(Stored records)
· · · · ·

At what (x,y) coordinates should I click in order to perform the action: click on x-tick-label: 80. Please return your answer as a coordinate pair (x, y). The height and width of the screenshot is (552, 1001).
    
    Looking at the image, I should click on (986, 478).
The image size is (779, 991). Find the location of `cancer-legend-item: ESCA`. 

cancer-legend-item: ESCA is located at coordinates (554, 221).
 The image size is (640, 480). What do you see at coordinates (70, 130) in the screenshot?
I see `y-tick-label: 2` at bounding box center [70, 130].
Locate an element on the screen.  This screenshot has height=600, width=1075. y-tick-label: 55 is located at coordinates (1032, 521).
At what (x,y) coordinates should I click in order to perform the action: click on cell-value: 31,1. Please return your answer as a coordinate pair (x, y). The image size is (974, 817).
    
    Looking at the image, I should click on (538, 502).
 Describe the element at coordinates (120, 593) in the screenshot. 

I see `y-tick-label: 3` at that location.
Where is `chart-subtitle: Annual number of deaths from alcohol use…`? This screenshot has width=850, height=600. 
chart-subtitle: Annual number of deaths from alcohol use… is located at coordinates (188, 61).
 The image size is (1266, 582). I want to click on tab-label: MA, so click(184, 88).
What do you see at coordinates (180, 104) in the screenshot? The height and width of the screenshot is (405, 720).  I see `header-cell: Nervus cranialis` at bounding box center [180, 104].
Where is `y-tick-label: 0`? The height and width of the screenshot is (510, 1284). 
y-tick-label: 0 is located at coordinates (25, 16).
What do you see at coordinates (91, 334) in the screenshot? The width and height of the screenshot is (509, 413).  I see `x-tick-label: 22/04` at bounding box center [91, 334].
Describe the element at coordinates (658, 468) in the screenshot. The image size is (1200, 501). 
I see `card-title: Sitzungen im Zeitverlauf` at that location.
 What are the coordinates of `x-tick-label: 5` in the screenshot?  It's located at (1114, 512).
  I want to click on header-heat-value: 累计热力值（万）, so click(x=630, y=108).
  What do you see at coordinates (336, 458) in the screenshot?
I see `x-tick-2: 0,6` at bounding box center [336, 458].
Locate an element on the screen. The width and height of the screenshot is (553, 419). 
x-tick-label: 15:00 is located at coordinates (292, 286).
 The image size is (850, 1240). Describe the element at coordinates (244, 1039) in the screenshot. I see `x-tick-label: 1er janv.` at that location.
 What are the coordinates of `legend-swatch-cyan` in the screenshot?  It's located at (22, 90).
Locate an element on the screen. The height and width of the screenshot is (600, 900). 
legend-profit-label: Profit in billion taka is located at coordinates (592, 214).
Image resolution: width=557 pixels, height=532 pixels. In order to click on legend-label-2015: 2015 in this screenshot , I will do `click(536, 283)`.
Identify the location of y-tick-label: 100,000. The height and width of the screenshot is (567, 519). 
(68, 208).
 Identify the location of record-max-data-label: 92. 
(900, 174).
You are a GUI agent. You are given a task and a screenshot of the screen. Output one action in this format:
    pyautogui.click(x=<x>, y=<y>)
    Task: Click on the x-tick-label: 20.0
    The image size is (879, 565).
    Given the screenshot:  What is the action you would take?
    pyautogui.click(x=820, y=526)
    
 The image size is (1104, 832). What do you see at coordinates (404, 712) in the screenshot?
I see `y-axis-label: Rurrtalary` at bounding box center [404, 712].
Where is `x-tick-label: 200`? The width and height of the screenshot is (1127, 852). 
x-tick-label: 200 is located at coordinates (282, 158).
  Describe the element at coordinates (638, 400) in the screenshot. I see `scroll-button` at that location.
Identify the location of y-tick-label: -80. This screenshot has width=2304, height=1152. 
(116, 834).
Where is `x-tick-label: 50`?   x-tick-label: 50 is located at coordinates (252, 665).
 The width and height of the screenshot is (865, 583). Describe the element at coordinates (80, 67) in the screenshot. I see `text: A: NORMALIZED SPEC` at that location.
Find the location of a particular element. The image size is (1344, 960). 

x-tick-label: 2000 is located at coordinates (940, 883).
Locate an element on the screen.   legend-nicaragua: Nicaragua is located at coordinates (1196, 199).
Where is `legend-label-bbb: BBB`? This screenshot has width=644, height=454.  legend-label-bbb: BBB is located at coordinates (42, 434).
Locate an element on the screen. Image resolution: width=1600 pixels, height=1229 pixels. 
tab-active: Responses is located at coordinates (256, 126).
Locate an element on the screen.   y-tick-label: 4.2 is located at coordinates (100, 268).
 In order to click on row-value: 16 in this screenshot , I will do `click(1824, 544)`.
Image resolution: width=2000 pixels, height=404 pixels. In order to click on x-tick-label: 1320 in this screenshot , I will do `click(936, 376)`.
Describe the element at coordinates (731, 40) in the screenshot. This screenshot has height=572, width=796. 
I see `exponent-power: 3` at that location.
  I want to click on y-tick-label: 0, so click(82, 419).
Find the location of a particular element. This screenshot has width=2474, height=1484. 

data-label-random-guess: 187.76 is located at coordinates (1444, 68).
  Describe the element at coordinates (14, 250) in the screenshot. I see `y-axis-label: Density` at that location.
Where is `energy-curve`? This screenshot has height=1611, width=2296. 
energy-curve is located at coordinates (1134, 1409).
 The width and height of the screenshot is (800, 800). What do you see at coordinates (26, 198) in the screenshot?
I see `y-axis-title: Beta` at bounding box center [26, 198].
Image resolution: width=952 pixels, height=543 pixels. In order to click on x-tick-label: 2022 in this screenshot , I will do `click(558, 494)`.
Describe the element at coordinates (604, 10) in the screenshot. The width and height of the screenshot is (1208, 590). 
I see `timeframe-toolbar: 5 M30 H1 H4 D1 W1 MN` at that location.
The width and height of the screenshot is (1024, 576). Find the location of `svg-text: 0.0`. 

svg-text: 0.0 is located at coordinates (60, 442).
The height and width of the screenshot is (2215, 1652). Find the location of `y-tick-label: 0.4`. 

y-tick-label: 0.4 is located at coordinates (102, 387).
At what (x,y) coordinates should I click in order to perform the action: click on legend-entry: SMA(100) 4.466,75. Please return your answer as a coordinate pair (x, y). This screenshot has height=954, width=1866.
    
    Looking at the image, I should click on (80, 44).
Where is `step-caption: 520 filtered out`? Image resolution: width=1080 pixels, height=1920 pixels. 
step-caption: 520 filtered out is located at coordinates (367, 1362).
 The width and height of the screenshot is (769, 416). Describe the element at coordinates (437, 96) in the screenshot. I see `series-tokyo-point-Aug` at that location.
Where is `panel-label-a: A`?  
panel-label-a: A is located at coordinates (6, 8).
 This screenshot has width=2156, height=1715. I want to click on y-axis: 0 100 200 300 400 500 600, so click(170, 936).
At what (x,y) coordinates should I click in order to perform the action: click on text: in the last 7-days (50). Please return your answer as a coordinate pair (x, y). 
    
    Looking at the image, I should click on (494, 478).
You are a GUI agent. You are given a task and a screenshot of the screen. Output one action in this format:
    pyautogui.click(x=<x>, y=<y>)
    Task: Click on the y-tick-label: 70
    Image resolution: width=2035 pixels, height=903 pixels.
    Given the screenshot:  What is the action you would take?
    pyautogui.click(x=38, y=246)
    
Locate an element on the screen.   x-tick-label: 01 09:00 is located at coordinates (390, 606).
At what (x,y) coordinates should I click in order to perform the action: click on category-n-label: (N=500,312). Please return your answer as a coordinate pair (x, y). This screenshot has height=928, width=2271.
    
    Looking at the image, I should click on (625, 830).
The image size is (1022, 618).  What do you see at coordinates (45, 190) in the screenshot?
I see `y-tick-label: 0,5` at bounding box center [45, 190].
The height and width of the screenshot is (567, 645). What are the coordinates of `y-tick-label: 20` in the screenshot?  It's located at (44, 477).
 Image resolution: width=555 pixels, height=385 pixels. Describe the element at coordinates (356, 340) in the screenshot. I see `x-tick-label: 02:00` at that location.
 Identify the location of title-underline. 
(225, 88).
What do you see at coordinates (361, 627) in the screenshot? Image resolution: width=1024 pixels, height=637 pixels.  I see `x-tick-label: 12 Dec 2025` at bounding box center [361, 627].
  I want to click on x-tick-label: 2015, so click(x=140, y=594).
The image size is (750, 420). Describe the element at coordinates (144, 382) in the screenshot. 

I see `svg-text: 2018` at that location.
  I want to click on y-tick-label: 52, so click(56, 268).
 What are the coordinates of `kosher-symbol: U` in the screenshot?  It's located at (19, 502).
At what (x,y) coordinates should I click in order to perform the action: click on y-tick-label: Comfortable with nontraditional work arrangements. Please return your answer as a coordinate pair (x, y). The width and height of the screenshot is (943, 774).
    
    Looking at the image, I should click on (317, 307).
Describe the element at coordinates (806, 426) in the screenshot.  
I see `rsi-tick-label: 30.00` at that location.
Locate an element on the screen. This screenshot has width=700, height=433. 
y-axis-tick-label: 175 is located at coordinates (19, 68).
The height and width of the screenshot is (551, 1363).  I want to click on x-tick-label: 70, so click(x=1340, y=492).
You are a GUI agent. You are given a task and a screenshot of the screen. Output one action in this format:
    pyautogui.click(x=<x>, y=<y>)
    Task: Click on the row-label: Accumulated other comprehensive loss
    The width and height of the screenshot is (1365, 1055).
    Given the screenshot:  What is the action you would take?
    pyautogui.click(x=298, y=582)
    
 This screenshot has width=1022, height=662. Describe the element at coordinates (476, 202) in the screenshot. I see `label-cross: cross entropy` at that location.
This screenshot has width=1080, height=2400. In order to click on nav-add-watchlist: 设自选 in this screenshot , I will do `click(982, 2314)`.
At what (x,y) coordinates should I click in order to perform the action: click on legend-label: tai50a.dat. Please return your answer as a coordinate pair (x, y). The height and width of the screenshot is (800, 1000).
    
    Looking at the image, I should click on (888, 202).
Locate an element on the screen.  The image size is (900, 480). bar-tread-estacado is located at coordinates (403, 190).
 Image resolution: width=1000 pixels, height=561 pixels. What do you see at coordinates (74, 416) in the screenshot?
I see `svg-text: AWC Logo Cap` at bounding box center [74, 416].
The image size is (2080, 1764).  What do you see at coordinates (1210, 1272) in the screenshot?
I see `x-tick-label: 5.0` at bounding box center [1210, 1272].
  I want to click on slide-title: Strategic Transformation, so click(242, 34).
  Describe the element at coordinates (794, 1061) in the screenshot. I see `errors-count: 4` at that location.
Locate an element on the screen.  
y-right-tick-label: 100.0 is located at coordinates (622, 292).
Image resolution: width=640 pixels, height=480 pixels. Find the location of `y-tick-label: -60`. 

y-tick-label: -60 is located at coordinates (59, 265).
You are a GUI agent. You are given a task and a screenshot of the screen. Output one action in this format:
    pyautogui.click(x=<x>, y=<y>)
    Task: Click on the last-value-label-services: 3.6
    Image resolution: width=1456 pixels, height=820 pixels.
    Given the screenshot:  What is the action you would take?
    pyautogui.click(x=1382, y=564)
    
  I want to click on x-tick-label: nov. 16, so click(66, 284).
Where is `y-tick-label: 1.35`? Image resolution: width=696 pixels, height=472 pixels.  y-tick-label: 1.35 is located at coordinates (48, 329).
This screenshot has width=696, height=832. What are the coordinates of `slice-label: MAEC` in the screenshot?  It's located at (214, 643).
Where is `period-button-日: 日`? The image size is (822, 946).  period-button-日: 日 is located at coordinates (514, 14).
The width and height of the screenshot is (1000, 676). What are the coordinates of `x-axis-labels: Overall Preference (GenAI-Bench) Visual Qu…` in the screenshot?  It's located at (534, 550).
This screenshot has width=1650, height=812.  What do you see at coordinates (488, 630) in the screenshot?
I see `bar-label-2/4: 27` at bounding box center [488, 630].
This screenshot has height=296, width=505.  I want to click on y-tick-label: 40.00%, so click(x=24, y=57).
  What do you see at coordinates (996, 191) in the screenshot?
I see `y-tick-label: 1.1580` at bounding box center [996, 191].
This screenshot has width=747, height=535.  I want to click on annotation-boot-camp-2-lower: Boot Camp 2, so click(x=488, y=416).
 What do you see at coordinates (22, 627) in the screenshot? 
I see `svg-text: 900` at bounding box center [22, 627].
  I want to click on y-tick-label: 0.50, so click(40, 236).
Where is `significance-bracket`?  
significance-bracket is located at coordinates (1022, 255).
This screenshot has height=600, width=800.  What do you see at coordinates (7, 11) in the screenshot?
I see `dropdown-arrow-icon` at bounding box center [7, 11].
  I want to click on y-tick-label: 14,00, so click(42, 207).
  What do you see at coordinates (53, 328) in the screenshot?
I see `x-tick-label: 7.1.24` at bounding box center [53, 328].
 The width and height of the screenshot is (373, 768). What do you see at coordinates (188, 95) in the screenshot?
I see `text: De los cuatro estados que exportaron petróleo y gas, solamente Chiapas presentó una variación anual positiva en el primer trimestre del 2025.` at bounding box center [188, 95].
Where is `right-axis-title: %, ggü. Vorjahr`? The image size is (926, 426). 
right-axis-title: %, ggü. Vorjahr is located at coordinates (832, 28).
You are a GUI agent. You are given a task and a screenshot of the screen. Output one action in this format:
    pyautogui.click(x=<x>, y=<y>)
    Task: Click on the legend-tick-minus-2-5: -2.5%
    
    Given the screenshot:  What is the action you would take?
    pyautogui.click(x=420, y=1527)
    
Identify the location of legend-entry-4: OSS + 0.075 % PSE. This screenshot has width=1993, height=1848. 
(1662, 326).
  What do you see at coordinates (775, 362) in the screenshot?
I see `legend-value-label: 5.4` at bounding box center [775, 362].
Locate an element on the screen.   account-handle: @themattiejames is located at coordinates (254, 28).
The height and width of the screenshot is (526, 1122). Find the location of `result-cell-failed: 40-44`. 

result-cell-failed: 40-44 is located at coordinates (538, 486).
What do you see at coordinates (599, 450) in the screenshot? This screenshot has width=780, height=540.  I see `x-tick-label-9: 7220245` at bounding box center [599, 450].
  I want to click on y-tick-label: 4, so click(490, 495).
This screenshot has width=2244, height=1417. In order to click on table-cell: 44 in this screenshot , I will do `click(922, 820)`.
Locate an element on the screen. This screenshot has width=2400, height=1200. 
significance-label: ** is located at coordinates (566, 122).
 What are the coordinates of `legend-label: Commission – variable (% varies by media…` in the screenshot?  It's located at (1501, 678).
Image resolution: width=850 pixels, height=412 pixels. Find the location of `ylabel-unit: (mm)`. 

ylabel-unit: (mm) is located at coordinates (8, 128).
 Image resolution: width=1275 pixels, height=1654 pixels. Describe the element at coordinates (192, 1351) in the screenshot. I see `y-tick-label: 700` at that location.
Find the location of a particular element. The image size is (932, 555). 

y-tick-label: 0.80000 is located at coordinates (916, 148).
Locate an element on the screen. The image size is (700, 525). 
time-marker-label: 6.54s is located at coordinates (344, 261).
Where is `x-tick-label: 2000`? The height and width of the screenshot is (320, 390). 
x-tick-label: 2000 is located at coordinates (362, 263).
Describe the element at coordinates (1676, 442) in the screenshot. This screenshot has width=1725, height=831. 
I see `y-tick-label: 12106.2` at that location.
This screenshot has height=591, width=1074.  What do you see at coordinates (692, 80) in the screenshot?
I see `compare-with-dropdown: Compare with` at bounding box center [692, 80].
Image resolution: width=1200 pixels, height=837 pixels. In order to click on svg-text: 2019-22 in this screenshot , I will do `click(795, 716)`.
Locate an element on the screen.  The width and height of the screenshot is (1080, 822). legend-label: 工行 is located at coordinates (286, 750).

· · · · ·

• [Action item]: Starting at the line that has "has height=1611, width=2296." and stopping after the line that has "Looking at the image, I should click on (494, 478).", write those lines again with "Find the location of" replaced by "Locate" and everything else unchanged.

• [Result of the exercise]:
Where is `energy-curve`? This screenshot has height=1611, width=2296. 
energy-curve is located at coordinates (1134, 1409).
 The width and height of the screenshot is (800, 800). What do you see at coordinates (26, 198) in the screenshot?
I see `y-axis-title: Beta` at bounding box center [26, 198].
Image resolution: width=952 pixels, height=543 pixels. In order to click on x-tick-label: 2022 in this screenshot , I will do `click(558, 494)`.
Describe the element at coordinates (604, 10) in the screenshot. The width and height of the screenshot is (1208, 590). 
I see `timeframe-toolbar: 5 M30 H1 H4 D1 W1 MN` at that location.
The width and height of the screenshot is (1024, 576). Locate `svg-text: 0.0`. 

svg-text: 0.0 is located at coordinates (60, 442).
The height and width of the screenshot is (2215, 1652). Locate `y-tick-label: 0.4`. 

y-tick-label: 0.4 is located at coordinates (102, 387).
At what (x,y) coordinates should I click in order to perform the action: click on legend-entry: SMA(100) 4.466,75. Please return your answer as a coordinate pair (x, y). This screenshot has height=954, width=1866.
    
    Looking at the image, I should click on (80, 44).
Where is `step-caption: 520 filtered out`? Image resolution: width=1080 pixels, height=1920 pixels. 
step-caption: 520 filtered out is located at coordinates (367, 1362).
 The width and height of the screenshot is (769, 416). Describe the element at coordinates (437, 96) in the screenshot. I see `series-tokyo-point-Aug` at that location.
Where is `panel-label-a: A`?  
panel-label-a: A is located at coordinates (6, 8).
 This screenshot has width=2156, height=1715. I want to click on y-axis: 0 100 200 300 400 500 600, so click(170, 936).
At what (x,y) coordinates should I click in order to perform the action: click on text: in the last 7-days (50). Please return your answer as a coordinate pair (x, y). 
    
    Looking at the image, I should click on (494, 478).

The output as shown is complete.